A Legacy of Overcoming Adversity With Grace and Hard Work: Alice Weathermon Oliver
Life wasn't always easy for Alice Oliver. Living most of her 98 years on a farm near Guilford in northwest Missouri meant plenty of hard work. Losing her 8-year-old brother, Paul, to diphtheria and scarlet fever, and her only child, Harold Eugene, at birth, meant learning to cope with heartache.
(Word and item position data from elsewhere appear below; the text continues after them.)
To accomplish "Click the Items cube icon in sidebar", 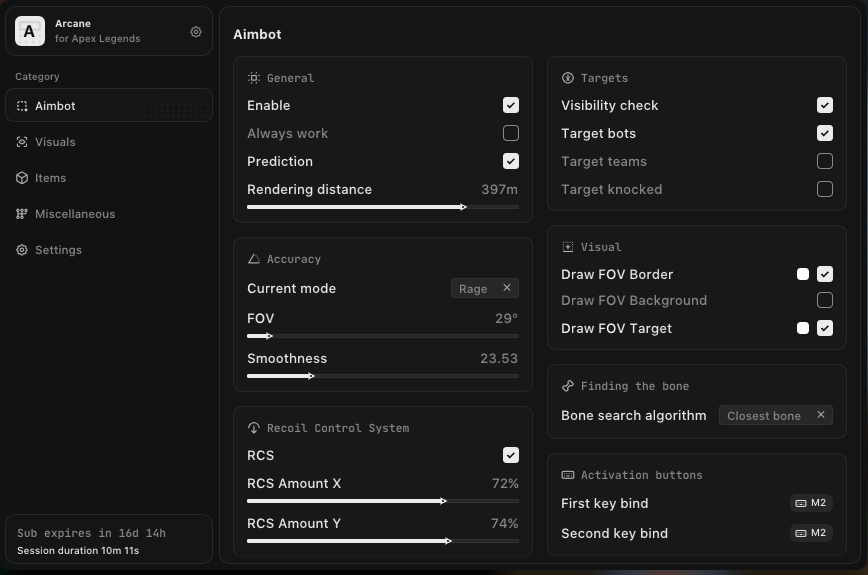I will click(x=22, y=178).
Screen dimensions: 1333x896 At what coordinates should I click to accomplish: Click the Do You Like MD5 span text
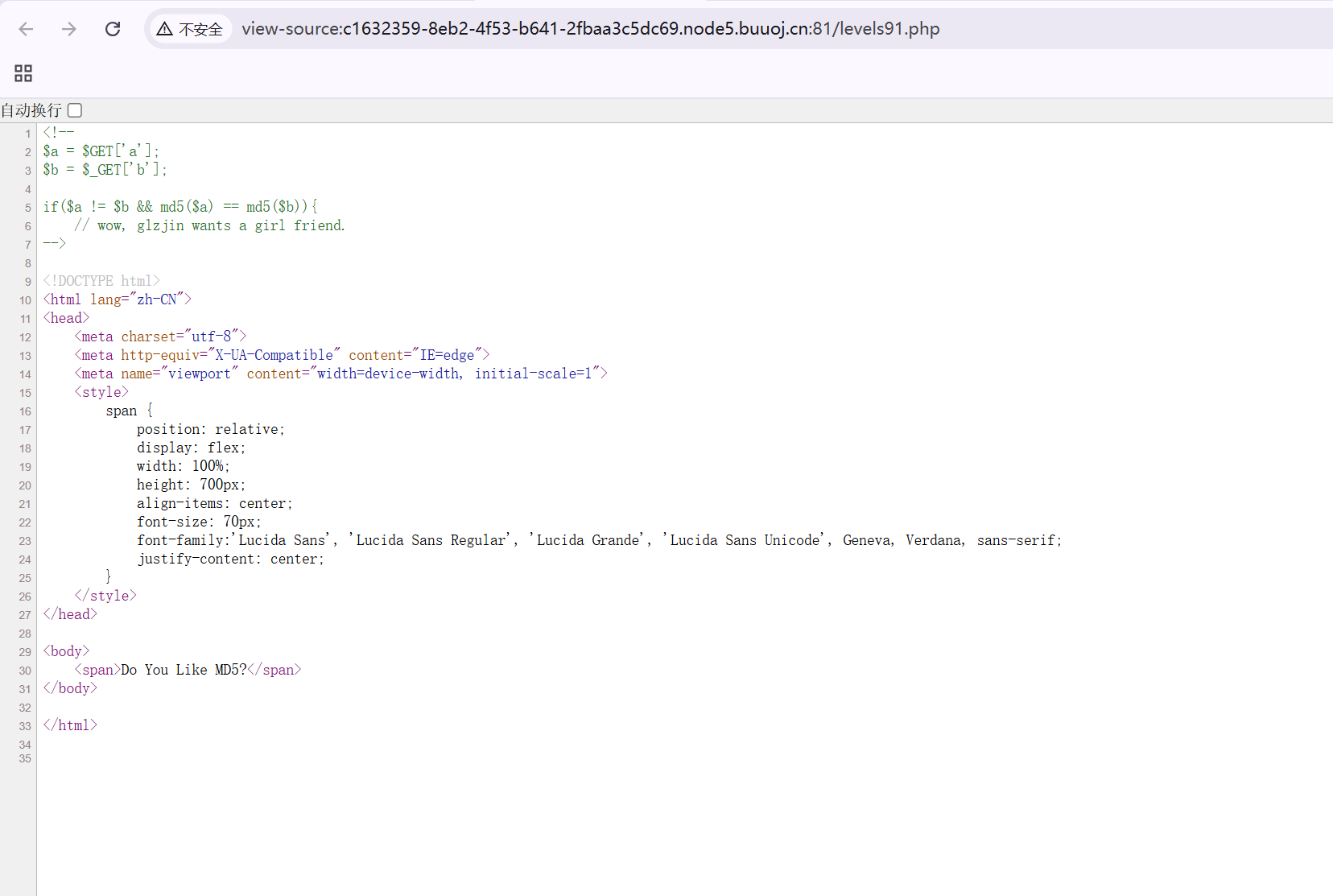[184, 669]
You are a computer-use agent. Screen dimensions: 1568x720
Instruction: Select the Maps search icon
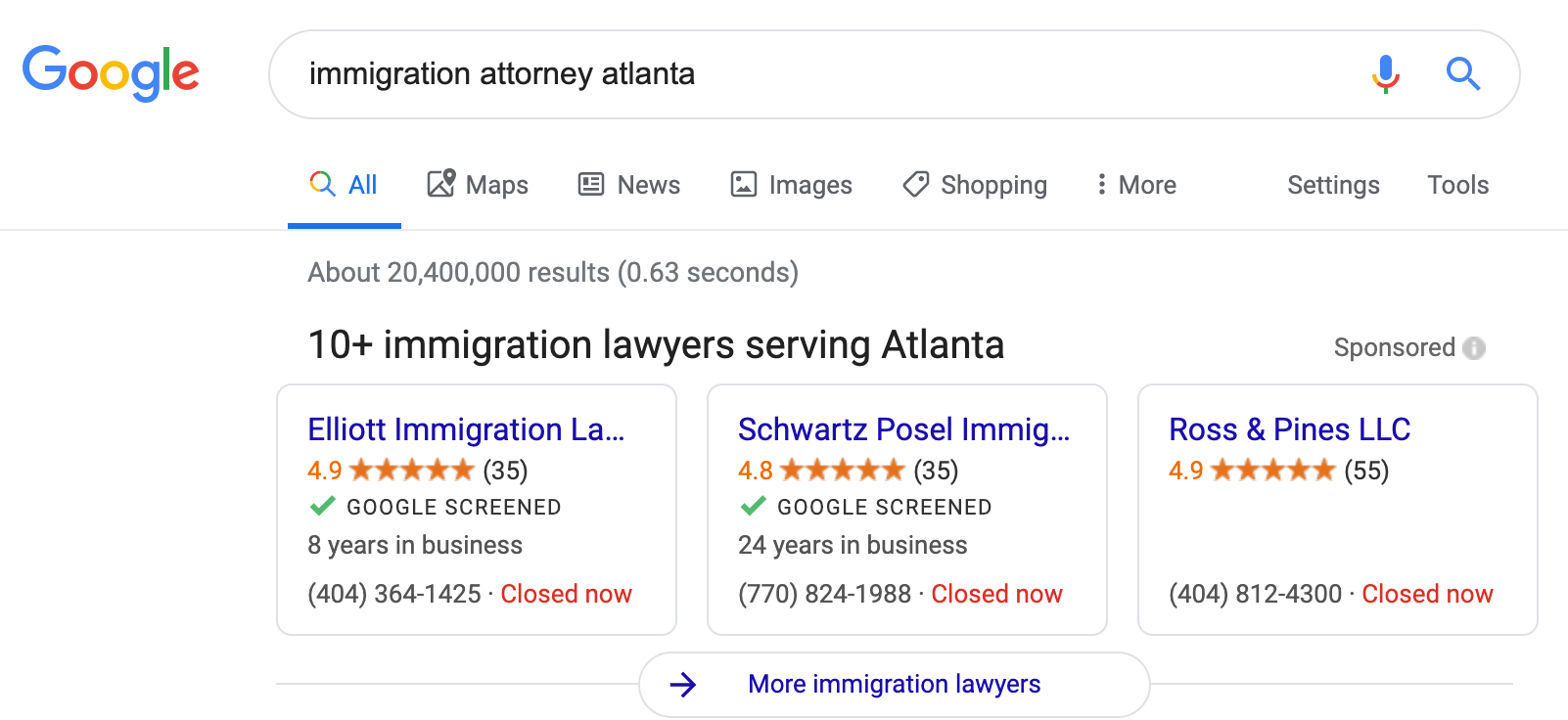pos(443,184)
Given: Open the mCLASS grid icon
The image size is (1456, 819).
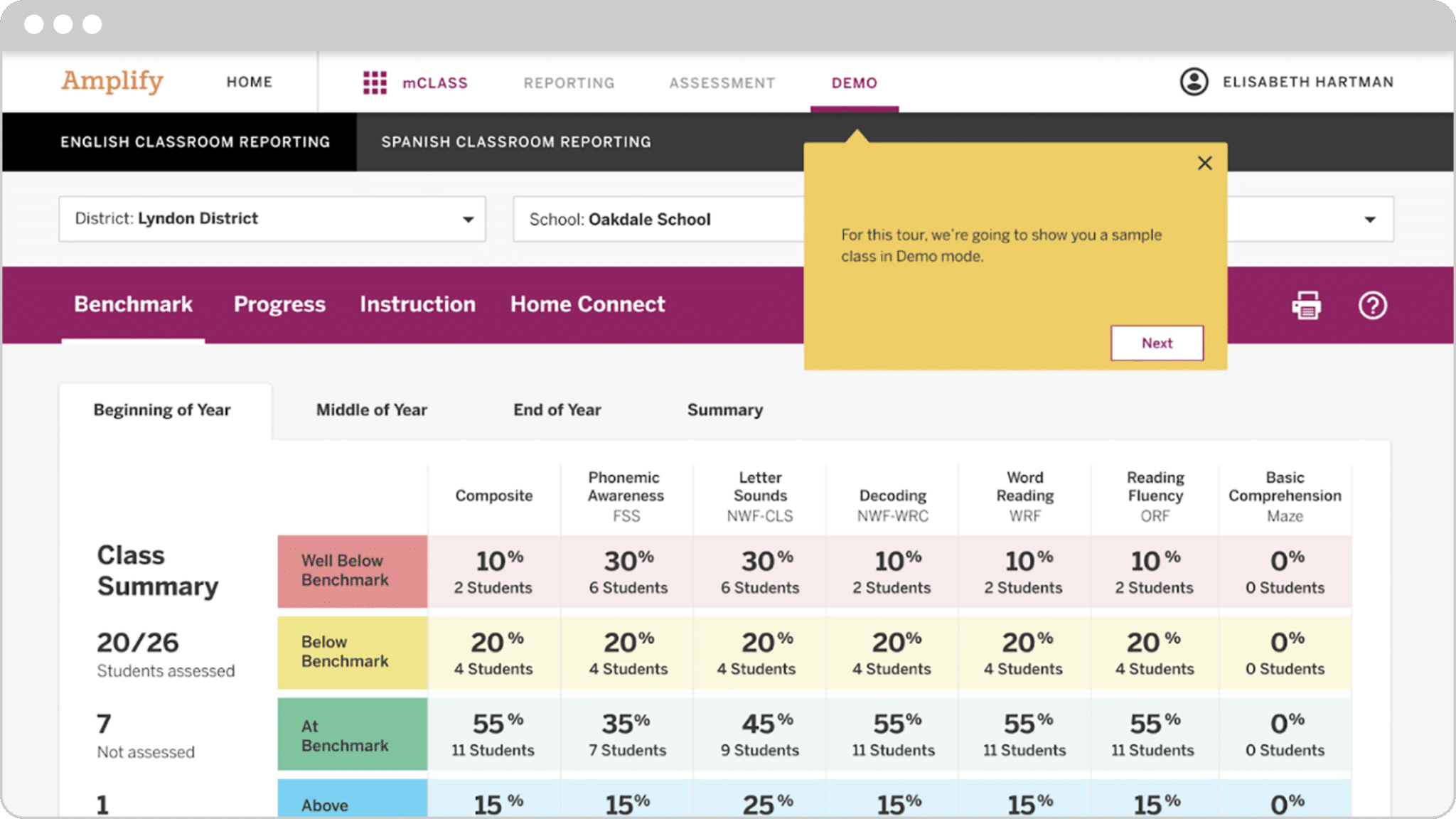Looking at the screenshot, I should [375, 82].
Through it all, Alice faced adversity with grace and found contentment in life's simple pleasures. This included special relationships with her nieces and nephew. "Since she and Uncle Wesley didn't have children of their own, they both doted on us," says Rosalie Weathermon, one of Alice's nieces. "We loved it."
There are fond memories of Alice baking Santa Claus cookies with coconut beards and raisins for eyes every year for the holidays. The Olivers were also avid gardeners, and their popcorn and watermelons were well-known among all their neighbors.
The Olivers were people who knew the value of hard work. In fact, Wesley was still working at age 91 when he died as the result of a farm accident in 1997. After that, Alice moved to town and faced many health problems of her own before she passed away in January of last year. But through it all, Alice maintained an indomitable spirit and never got down or depressed. "She was an example of how to grow old gracefully," says Marilyn Jackson, another one of Alice's nieces. "She adapted to her circumstances, which were not always wonderful, and found ways to get along."
Carrying On Their Values Through Their Estate
Living simply and frugally allowed the Olivers to save for their golden years and then ultimately benefit organizations they cared about, including Children's Mercy. They developed a special fondness for the hospital through the care it provided to their great-niece Teresa Walters, who had muscular dystrophy. Now, their generous estate gift will help many other children facing similar challenges and families who cannot afford to pay for their care in these difficult economic times.
Because Alice was a very humble person and wasn't one to bring a lot of attention to herself, Rosalie and Marilyn agree that their aunt would be amazed to see what is being accomplished through the various charities they supported. "I think Aunt Alice would be very pleased to know the impact her estate is having," Rosalie says. "It's a wonderful legacy to sweeten the memories of our aunt and uncle."